The unarmed plane, known as the Aerial Common Sensor, will fly 37,000 feet over the battlefield at 400 mph searching for enemy radio and radar signals. The new aircraft will replace two Army planes, Guardrail Common Sensor and Airborne Reconnaissance Low, and the Navy's EP-3E.

The initial contract to design and develop the plane is worth about $879 million, but the program is expected to generate billions more once production begins. The Army and Navy are expected to order 38 and 19 of the planes, respectively, Army spokesman Timothy Rider said. It is unclear when the first plane will enter operation.

The Army has outgrown the existing airplanes, said John E. Pike, director of, a research organization. "This would provide some of the earliest warnings of a surprise attack," Pike said. "The bigger airplanes get more notice, but these are really the backbone of the Army's signal intelligence."

The program signifies a "whole generation leap forward," said Stanton D. Sloane, Lockheed's executive vice president for integrated systems and solutions. "It's going to do great things."

The contract is considered a significant win for Lockheed, the Pentagon's largest contractor, in part because it based its proposed design on a foreign regional jet from Brazilian-based Embraer, which analysts said could have put it at a disadvantage.

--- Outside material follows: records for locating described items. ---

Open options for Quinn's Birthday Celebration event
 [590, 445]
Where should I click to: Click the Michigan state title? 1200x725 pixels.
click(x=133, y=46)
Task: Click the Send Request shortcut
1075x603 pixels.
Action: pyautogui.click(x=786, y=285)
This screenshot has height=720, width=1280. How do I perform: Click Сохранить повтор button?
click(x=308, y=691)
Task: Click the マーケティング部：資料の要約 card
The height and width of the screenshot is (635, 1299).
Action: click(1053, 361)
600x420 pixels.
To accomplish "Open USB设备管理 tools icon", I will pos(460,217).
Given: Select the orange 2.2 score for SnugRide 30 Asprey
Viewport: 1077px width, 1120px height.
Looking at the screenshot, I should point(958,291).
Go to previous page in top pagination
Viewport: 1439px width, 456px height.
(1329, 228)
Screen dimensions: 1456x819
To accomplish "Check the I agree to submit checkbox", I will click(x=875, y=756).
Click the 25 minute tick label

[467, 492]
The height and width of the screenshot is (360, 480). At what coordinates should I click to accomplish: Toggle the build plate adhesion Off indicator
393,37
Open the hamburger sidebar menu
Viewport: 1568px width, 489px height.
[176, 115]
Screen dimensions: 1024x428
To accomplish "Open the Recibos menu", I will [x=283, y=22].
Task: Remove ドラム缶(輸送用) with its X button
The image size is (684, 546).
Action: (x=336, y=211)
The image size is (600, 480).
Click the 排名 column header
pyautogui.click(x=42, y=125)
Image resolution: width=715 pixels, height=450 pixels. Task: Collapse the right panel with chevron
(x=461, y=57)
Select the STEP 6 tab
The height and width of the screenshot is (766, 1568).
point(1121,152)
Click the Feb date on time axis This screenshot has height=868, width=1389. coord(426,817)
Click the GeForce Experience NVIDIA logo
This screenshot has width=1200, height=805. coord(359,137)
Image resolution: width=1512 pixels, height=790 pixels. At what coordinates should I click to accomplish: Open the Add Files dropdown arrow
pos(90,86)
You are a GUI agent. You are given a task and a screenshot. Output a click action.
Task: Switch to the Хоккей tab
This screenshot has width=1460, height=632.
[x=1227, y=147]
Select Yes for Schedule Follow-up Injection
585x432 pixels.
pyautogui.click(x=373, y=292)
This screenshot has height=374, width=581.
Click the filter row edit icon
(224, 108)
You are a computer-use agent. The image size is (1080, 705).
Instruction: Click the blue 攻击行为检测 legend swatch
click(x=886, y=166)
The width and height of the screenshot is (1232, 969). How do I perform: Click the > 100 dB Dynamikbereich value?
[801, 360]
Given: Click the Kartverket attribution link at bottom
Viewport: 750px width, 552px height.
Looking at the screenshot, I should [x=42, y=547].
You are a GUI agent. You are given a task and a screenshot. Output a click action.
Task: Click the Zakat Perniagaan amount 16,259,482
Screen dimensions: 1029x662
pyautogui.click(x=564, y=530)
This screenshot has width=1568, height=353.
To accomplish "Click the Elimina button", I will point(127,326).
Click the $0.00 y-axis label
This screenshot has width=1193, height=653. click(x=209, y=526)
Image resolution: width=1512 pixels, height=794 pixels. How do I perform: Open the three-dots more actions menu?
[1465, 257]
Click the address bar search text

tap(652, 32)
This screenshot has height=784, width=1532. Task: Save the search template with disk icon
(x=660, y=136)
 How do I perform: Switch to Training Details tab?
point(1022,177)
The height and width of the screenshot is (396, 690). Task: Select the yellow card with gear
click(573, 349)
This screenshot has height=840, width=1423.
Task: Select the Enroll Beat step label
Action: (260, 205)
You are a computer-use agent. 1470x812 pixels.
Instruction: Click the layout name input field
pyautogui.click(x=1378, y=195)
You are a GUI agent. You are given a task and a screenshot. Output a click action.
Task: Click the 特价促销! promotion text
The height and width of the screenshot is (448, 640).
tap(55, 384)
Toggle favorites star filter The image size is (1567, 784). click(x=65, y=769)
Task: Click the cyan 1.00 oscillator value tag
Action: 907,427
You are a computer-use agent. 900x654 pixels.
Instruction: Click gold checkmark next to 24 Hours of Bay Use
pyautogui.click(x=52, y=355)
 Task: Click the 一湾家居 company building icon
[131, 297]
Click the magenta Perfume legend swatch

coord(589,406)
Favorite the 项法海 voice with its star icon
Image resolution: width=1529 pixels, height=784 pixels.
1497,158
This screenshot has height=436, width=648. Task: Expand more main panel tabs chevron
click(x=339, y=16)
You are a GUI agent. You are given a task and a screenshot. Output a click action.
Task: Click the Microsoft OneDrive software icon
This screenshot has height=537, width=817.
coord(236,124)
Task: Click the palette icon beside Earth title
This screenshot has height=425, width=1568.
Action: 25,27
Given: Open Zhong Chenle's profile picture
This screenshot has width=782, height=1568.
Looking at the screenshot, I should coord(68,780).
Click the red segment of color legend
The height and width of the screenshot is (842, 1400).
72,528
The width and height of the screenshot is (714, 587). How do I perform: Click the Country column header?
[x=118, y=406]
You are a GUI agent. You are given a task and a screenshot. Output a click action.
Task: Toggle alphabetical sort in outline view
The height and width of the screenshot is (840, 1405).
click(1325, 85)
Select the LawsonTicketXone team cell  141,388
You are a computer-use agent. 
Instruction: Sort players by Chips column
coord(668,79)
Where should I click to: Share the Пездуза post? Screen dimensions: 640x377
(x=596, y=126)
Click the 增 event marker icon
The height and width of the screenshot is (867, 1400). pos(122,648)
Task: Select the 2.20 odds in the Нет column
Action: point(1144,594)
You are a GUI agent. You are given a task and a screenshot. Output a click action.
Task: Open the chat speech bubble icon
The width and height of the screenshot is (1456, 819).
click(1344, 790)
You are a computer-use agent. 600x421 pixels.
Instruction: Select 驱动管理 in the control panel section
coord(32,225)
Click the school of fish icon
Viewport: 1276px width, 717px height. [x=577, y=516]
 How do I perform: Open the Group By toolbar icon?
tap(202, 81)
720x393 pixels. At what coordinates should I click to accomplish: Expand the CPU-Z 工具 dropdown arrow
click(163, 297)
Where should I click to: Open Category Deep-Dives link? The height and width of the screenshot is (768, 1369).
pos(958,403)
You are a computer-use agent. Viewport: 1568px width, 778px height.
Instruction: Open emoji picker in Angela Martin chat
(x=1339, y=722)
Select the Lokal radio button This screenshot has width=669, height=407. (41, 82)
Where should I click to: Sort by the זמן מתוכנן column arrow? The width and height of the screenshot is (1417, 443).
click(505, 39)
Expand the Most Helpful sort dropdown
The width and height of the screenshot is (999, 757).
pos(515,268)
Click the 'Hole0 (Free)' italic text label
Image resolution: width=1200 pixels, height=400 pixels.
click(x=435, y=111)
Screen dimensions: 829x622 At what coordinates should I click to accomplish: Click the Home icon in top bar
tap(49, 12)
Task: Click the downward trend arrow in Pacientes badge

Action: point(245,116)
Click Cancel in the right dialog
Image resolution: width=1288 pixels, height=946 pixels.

Lockheed's competitor, Northrop Grumman Corp., used a Gulfstream from General Dynamics Corp. of Falls Church for its bid.

Anticipating questions about foreign involvement in the project, Embraer has said it would lease a 71,000-square-foot manufacturing facility in Jacksonville, Fla., and plans to hire up to 200 employees. Major sections of the planes, including the wings, will be built overseas in countries such as Brazil and Chile, but the final product will be assembled in the United States, company officials have said. The jet program is Embraer's first Pentagon contract.

"We're happy to be part of the Lockheed team and to be providing our products now for the U.S. government," said Doug Oliver, Embraer's spokesman.

Lockheed Martin Corp. became the lead contractor in the Army's effort to develop more sophisticated surveillance aircraft.